In line with its intention to create a more robust supervisory oversight over banks, MAS has proposed amendments to the BA which will enhance depositor protection as follows:
 
  • MAS may now require any bank that is incorporated outside Singapore to be incorporated in Singapore if MAS is of the opinion that: (i) it is necessary or expedient in public interest; (ii) it is in the interest of the depositors of the bank; or (iii) it is in the interest of the financial system in Singapore for such an incorporation to be effected. In requiring the aforementioned, the following will be observed:
    • MAS’ direction for incorporation in Singapore will be made by way of a notice in writing to the relevant bank in which a reasonable time period will be given for compliance.
    • MAS has also reserved its right to take into consideration all necessary factors in reaching its opinion by providing in the new Section 8A of the BA that it will have regard to “such criteria as may be specified” in its written notice to the relevant bank incorporated outside Singapore in reaching its opinion that an incorporation in Singapore is necessary.
  • MAS may now impose Leverage Ratio requirements on banks by notice in writing and may in the said notice: (a) prescribe the manner of the process for the calculation of the leverage ratio; (b) impose additional leverage; and (c) vary requirements for different banks within that class, having regard to the risks arising from the activities of each bank and such other factors as MAS may deem relevant.
  • Requirements on the minimum Liquidity Coverage Ratio or Liquid Assets to be maintained in a bank can also now be imposed by MAS.
  • Safe harbour provisions will be introduced to protect external auditors from liability arising from disclosure, in good faith, of confidential information provided to MAS. This protection is extended to both the audit firm and its employees.
 

General Measures for Increased Supervisory Oversight and Control

 
In addition to the requirements to protect depositors stated above, MAS has also proposed amendments to strengthen its oversight and control over banks as follows:
 
  • MAS will be clarifying its powers to inspect subsidiaries, including overseas subsidiaries, of Singapore-incorporated banks.
  • MAS will be able to penalise banks which fail to take reasonable care to ensure that their submission of information to MAS is accurate, even if the said information is not material.  MAS will be able to terminate, prohibit or impose restrictions on transactions with related persons that are detrimental to depositors’ interests.
  • MAS will be able to remove directors of Singapore-incorporated banks and executive officers of any bank where such persons are “not fit and proper”.
  • The scope of banks’ obligations to seek approval for places of business has expanded.

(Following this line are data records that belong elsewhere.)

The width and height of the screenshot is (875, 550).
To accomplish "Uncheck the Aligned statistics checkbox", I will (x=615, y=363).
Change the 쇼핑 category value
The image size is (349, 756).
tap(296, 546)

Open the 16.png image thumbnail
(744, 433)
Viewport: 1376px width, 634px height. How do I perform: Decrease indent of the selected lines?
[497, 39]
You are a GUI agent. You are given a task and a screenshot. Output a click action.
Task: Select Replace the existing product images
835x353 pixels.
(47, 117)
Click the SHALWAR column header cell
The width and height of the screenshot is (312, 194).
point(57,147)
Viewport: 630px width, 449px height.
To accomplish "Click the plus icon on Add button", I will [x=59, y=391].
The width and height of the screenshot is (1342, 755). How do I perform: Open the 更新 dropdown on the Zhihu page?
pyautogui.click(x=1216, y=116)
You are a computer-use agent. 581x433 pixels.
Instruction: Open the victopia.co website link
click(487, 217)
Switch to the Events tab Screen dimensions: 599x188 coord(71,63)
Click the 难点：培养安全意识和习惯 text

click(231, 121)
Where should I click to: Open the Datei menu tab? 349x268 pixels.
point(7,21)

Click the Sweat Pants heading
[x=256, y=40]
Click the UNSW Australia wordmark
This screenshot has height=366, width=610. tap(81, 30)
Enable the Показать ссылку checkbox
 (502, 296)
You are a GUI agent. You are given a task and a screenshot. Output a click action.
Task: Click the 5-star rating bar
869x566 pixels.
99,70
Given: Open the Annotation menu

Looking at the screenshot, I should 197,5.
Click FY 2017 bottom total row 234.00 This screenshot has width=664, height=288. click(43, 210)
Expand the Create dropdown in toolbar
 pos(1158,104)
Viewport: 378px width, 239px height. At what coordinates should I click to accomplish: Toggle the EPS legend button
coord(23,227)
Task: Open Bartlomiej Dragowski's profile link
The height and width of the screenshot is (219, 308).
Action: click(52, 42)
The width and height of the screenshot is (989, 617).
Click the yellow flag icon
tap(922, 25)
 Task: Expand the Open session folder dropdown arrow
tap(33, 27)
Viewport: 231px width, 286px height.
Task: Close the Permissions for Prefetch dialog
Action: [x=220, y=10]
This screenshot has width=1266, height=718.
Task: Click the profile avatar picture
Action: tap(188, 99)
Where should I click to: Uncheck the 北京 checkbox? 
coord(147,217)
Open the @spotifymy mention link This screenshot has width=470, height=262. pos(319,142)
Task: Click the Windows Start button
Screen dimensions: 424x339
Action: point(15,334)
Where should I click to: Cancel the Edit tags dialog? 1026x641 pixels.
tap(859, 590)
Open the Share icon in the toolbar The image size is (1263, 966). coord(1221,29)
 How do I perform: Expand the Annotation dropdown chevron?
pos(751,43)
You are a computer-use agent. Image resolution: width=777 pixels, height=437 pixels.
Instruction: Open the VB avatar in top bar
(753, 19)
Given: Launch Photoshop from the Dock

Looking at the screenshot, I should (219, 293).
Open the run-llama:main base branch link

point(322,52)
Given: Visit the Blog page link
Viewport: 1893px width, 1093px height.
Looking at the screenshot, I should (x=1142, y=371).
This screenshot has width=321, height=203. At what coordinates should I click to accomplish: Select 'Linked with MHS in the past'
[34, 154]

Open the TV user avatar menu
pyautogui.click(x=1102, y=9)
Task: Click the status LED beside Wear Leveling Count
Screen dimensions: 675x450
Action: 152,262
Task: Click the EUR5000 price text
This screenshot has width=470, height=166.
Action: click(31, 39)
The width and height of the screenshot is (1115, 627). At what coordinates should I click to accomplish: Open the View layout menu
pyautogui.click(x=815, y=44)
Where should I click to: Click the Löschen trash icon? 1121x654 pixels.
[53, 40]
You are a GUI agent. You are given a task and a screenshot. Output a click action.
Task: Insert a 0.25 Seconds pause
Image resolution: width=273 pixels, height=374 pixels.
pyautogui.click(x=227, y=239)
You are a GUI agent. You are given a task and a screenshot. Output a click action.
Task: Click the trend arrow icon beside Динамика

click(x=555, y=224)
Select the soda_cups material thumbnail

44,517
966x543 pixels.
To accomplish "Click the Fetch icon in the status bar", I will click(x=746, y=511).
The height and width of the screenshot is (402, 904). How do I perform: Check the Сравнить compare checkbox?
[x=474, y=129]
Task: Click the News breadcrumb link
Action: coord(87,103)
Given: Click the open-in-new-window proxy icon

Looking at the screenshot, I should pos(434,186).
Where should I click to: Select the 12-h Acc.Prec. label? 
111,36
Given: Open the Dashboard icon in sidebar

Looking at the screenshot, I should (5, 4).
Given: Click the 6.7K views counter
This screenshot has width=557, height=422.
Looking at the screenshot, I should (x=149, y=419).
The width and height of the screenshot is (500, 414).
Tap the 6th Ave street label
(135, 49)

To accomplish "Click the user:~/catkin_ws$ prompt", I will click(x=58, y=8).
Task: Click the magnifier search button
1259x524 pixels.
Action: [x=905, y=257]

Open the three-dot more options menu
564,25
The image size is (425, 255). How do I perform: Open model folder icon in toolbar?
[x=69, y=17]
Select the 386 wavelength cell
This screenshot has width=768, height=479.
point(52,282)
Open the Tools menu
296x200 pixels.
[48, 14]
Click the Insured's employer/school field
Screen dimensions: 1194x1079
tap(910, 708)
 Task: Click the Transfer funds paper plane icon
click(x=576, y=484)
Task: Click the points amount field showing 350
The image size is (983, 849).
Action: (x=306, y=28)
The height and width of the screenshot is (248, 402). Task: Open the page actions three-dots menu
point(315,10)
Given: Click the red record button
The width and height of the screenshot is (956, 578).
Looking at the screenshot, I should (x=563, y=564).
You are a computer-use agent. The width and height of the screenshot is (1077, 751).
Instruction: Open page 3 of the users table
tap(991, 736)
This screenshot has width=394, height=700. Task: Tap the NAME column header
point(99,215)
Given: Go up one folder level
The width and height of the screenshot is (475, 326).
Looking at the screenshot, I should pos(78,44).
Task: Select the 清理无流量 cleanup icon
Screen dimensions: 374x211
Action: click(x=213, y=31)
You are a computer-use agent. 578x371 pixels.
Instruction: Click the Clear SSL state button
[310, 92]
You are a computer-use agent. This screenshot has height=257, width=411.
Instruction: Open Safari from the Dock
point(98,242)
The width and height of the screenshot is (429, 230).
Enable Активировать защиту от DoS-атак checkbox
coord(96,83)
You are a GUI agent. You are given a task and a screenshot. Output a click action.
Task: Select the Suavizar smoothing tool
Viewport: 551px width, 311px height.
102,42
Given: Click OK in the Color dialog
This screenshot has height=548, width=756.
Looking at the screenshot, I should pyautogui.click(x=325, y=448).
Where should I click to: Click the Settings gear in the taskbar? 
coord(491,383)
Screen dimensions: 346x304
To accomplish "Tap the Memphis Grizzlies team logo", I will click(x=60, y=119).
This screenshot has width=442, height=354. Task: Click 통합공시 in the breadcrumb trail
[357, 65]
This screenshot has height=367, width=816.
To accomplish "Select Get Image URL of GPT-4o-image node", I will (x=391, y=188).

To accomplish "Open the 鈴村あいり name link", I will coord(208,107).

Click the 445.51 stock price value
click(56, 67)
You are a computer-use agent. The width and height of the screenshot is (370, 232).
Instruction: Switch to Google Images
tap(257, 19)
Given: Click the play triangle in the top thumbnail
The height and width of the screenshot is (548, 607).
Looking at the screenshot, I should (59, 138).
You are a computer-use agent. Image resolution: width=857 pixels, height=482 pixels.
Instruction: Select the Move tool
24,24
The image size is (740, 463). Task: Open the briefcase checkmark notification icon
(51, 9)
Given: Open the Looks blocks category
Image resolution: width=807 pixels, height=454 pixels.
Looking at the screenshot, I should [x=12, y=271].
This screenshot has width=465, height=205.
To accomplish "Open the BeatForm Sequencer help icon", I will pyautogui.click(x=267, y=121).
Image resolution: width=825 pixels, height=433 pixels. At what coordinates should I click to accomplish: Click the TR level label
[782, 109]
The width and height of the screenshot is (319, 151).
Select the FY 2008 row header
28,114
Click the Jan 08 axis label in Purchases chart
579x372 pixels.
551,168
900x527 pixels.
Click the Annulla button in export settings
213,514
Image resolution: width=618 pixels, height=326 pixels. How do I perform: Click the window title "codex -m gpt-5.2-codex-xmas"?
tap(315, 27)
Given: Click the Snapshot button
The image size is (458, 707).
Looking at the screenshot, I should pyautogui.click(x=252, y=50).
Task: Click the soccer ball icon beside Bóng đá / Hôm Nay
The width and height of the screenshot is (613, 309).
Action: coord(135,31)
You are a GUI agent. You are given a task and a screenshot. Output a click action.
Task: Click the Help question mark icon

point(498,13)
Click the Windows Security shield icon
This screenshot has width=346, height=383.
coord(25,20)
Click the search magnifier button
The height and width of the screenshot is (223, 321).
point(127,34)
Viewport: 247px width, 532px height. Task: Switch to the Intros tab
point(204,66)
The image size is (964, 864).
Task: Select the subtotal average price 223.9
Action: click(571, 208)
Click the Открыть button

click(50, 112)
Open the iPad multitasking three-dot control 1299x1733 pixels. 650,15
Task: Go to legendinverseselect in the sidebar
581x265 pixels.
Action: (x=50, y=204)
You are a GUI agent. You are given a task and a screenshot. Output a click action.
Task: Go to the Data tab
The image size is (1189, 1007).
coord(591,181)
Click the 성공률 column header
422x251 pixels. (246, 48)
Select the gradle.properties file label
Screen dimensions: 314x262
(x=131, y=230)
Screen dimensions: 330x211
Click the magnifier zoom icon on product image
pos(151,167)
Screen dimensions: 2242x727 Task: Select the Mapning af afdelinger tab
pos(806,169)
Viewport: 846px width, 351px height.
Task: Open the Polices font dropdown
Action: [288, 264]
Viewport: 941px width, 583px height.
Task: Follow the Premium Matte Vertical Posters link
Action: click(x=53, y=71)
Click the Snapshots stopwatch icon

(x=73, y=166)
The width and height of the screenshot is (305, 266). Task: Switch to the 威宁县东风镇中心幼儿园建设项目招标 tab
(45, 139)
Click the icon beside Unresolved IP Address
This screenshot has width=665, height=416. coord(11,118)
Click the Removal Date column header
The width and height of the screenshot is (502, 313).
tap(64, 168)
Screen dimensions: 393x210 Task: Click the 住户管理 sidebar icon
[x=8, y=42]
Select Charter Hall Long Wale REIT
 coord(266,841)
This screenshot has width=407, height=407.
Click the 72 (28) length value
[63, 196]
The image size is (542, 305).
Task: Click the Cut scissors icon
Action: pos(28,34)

While the current scope limits the need to seek approval to places of business where banks conduct any type of banking business, banks will now have to, in addition to that, seek approval for places of business where they conduct non-banking activities (like money-changing and remittance).
  • For the purposes of enhancing market discipline, MAS may now require a bank to disclose to the public any information relating to its operations, including: (a) its risk profile and management process; (b) aspects of its corporate governance; (c) its capital adequacy; (d) its leverage ratio; (e) the aggregation of the bank’s assets, liabilities, profits and losses; and (f) the assets, liabilities, profits or losses of the bank’s related corporations, entities and trusts.
  • MAS will provide for the privilege against self-incrimination in the provision of information under BA provisions.
  • MAS will implement a registration regime for representative offices and will be able to impose fees for new applications for representative offices.
 
Interested parties may submit their views or comments to MAS by 13 February 2015.